Write out the line with "The height and" and every later line through the end of the data below, exactly as given, with no pictures in the copy.

Records drawn from a dataset:
+++

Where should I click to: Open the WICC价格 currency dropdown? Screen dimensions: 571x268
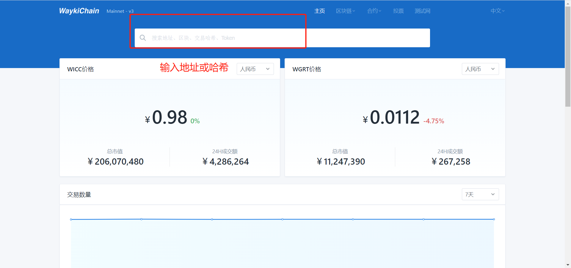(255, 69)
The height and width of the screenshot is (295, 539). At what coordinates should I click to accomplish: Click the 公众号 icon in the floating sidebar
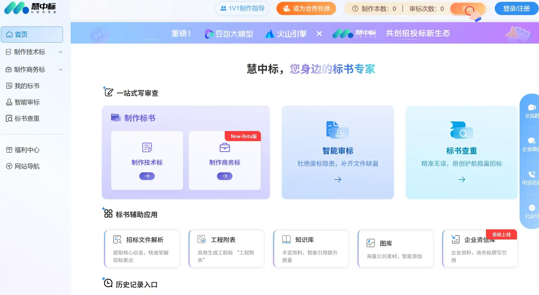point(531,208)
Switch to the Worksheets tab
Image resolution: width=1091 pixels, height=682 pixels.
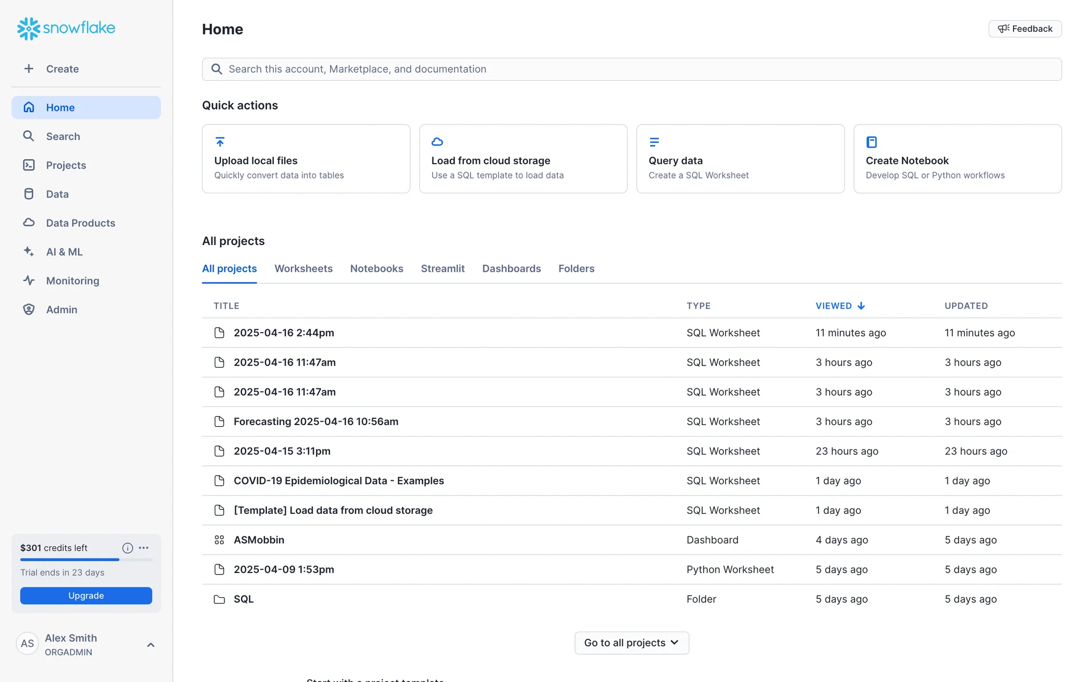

+++

*Answer below*:
The height and width of the screenshot is (295, 539). At what coordinates should I click to accomplish: Click the 公众号 icon in the floating sidebar
point(531,208)
Switch to the Worksheets tab
Image resolution: width=1091 pixels, height=682 pixels.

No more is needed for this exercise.